A splendid castle, with thick walls, towers, and winding staircases, stood at about the distance of a mile from any other residence.

In this castle dwelt a rich, high-born nobleman—only, however, during the months of summer, when the beautiful grounds were in their richest verdure.

Of all other residences situated in the neighbourhood this was the best and most beautiful. Outside, the constant play of fountains preserved the wonderful vegetation; and within the castle everything was arranged with comfort and elegance.

Over the entrance gate the family escutcheon had been carved in stone. Blooming roses climbed round it, and also round the balcony in great profusion.

In front of the castle extended a large and well-kept lawn, with a carpet of fresh turf as soft as velvet to the foot. Round it were beds of rare and lovely flowers, not only in the hothouse, but in the flower gardens, while hedges and thornbushes, covered with white and pink, blossoms, formed the boundary of the estate.
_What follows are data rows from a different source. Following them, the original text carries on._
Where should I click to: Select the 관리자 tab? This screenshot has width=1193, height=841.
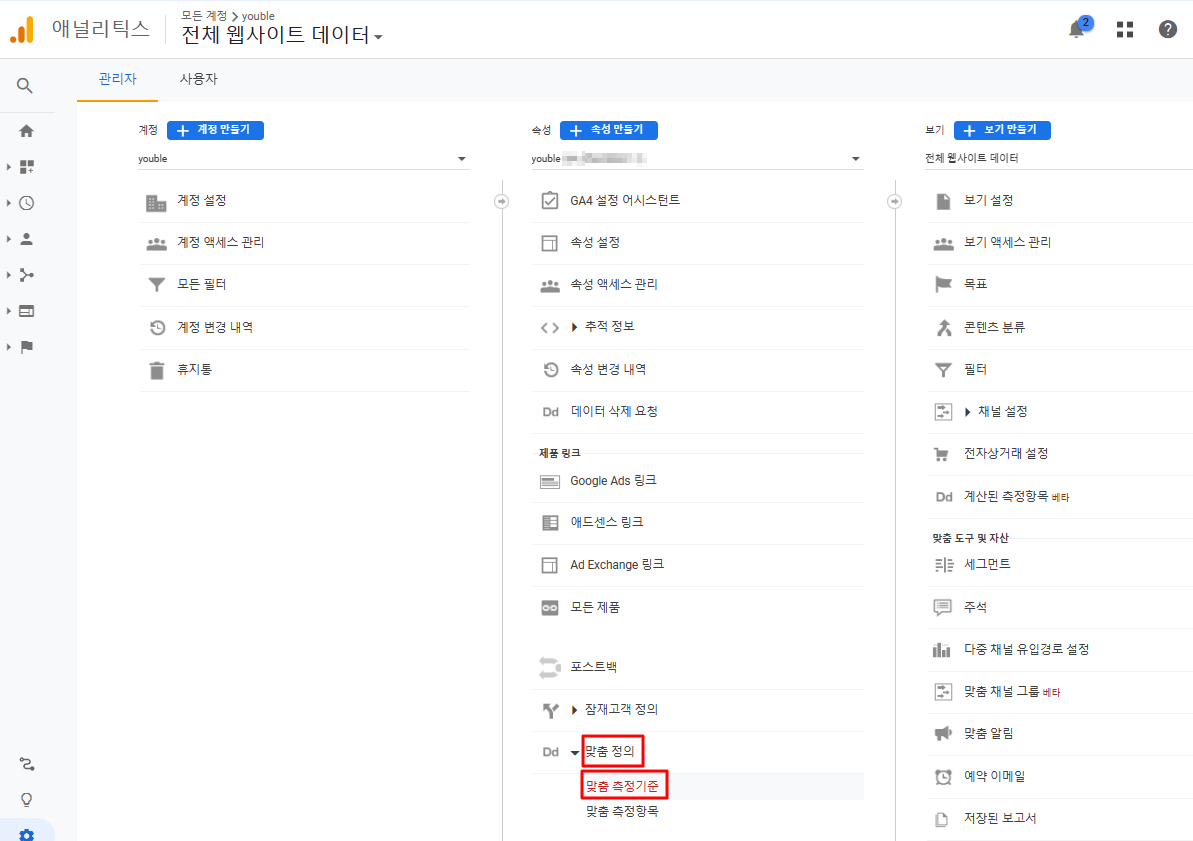pos(117,78)
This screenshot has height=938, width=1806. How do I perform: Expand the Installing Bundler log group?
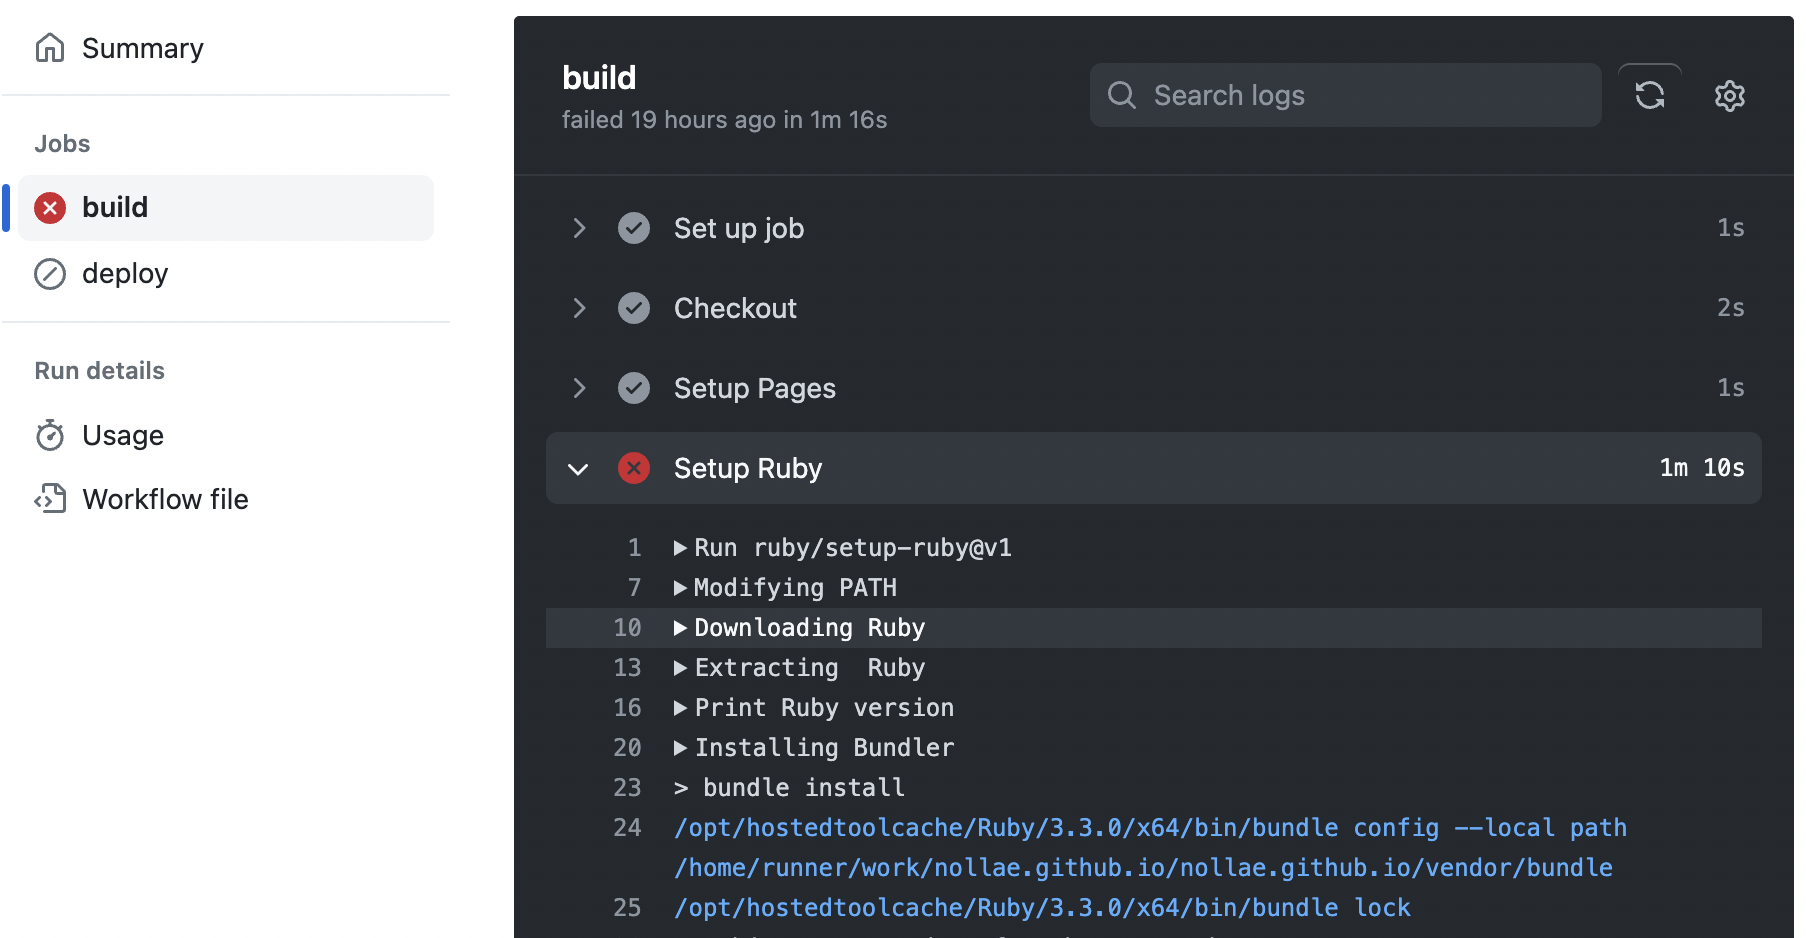click(x=680, y=748)
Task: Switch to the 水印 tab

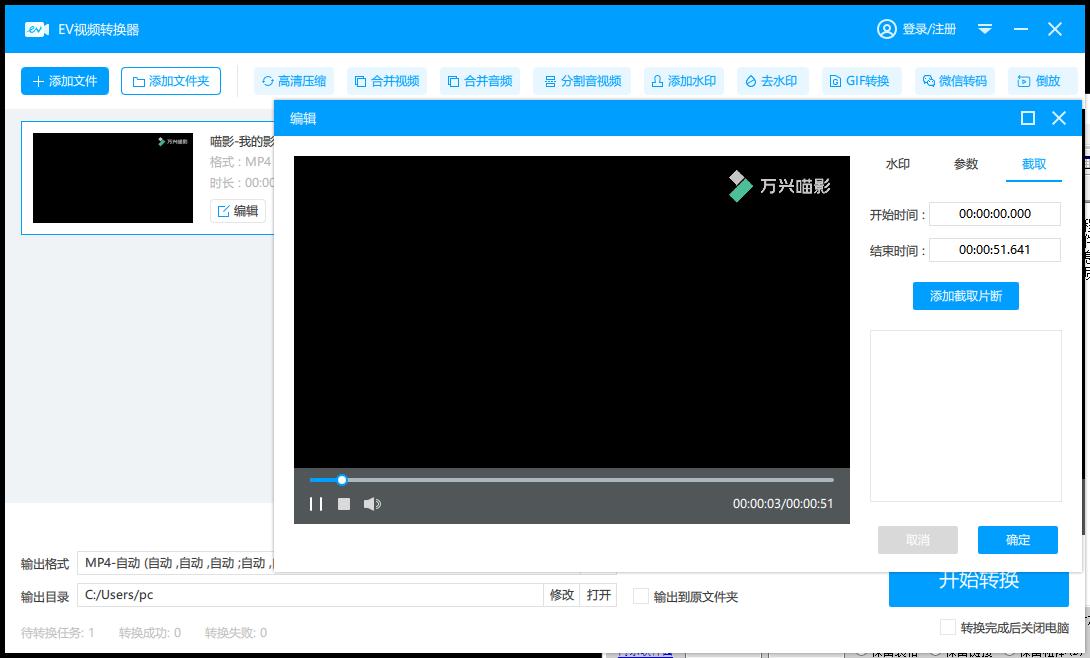Action: (x=897, y=165)
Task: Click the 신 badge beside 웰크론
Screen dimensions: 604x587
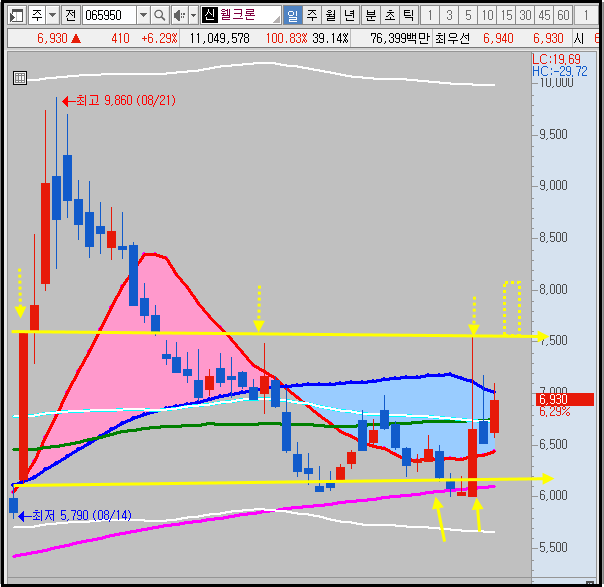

This nobleman was fortunate enough to possess a clever head-gardener, to whom the flowers, fruit and kitchen gardens, were a delight.

There still remained, however, on the estate, relics of olden times, box-trees cut into forms of crowns and pyramids, and two noble lofty trees. Although very old, they still remained rooted in the earth, but they were now almost without leaves, and it is supposed that a storm or a waterspout had caused a blight to fall upon them.

Time out of mind these lofty trees had contained quantities of nests built by cawing rooks, crows, and ravens. It was quite a bird-village. In fact, these birds were the noble proprietors, and the oldest families on the estate, and actually the rightful owners of the castle.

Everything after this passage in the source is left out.